Em pronunciamento por vídeo, o ministro da Defesa da Venezuela, Vladimir Padrino López, confirmou o apoio das Forças Armadas à decisão e condenou duramente a intervenção norte-americana. Segundo ele, a captura de Maduro representa uma ameaça não apenas à Venezuela, mas à estabilidade internacional. O ministro também exigiu a libertação imediata do presidente.
“Se hoje foi contra a Venezuela, amanhã pode ser contra qualquer Estado, contra qualquer país”, afirmou Padrino López, ao classificar a ação como uma ameaça global.
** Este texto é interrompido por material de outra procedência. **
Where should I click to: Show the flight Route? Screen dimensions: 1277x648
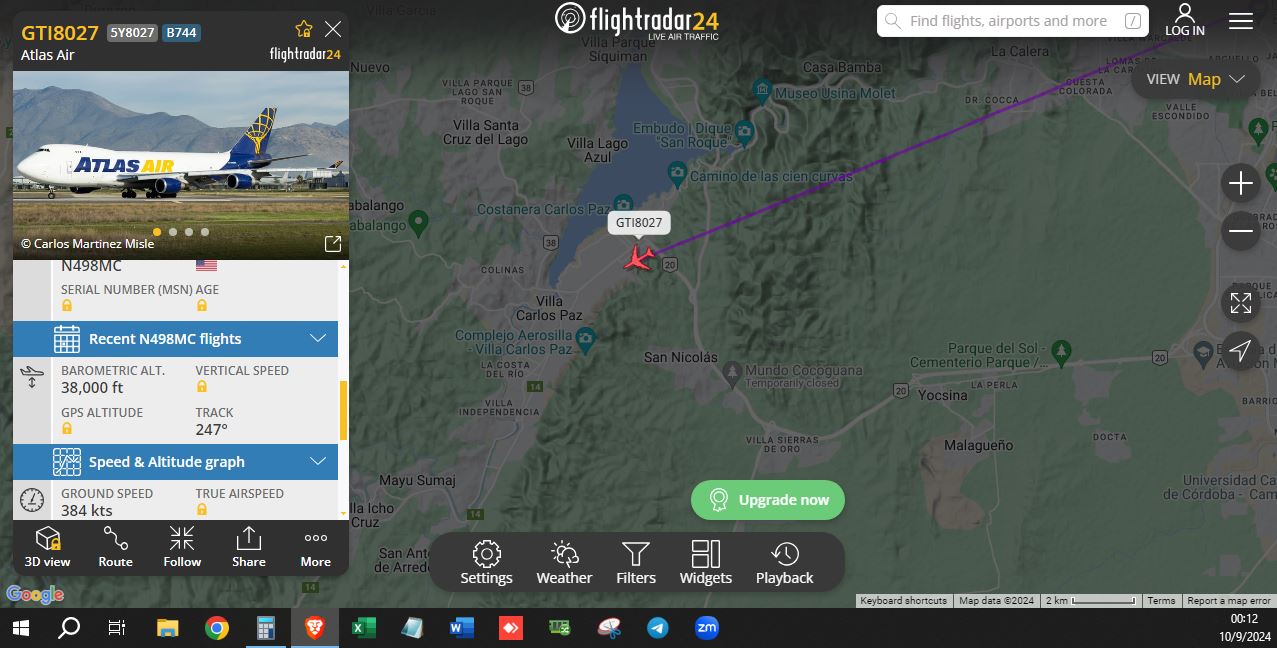pos(115,546)
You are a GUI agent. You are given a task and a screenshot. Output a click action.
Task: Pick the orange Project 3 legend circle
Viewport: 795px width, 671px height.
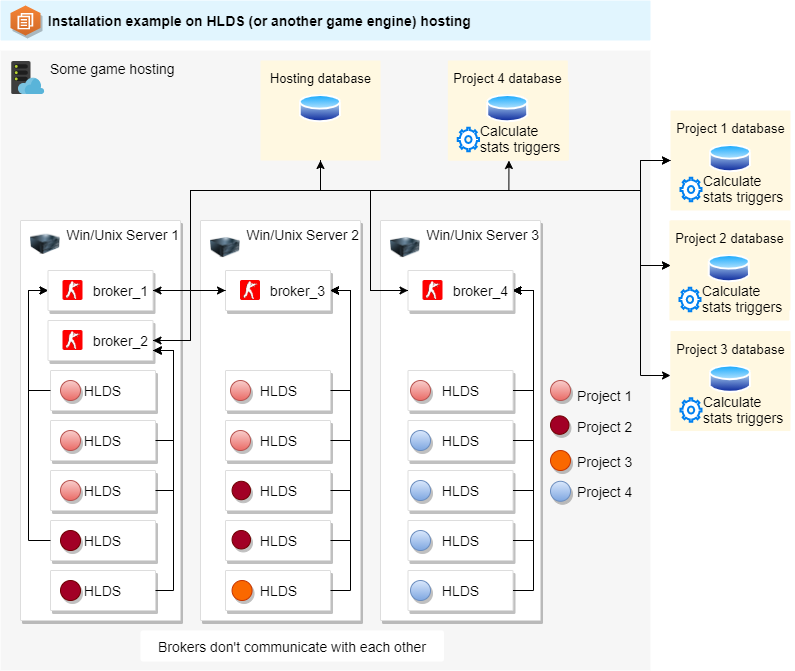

Ele também rechaçou o que chamou de pretensão colonialista baseada na doutrina Monroe, aplicada historicamente pelos Estados Unidos na América Latina e no Caribe.
Durante o pronunciamento, o ministro da Defesa pediu que a população venezuelana mantenha a calma e retome suas atividades nos próximos dias, afirmando que as instituições do país seguem em funcionamento. Segundo ele, a transição interina ocorre para garantir a ordem constitucional diante da crise.
A nomeação de Delcy Rodríguez já havia sido respaldada pelo Supremo Tribunal de Justiça da Venezuela, que decidiu que a vice-presidente deveria assumir interinamente o comando do país após a captura de Nicolás Maduro pelas forças norte-americanas.
A ofensiva ocorreu no sábado (3), quando diversas explosões foram registradas em bairros de Caracas durante um ataque militar conduzido pelos Estados Unidos. No decorrer da operação, Nicolás Maduro e sua esposa, Cilia Flores, foram capturados por forças de elite e levados para Nova York.
A ação marca um novo episódio de intervenção direta dos Estados Unidos na América Latina, algo que não ocorria desde 1989, quando militares norte-americanos invadiram o Panamá e capturaram o então presidente Manuel Noriega. Assim como no caso panamenho, Maduro é acusado pelos EUA de liderar um suposto cartel de drogas chamado De Los Soles, sem apresentação de provas. Especialistas questionam a existência do grupo, enquanto críticos afirmam que a operação tem motivações geopolíticas, envolvendo o afastamento da Venezuela de países como China e Rússia e o controle sobre suas reservas de petróleo, as maiores comprovadas do mundo.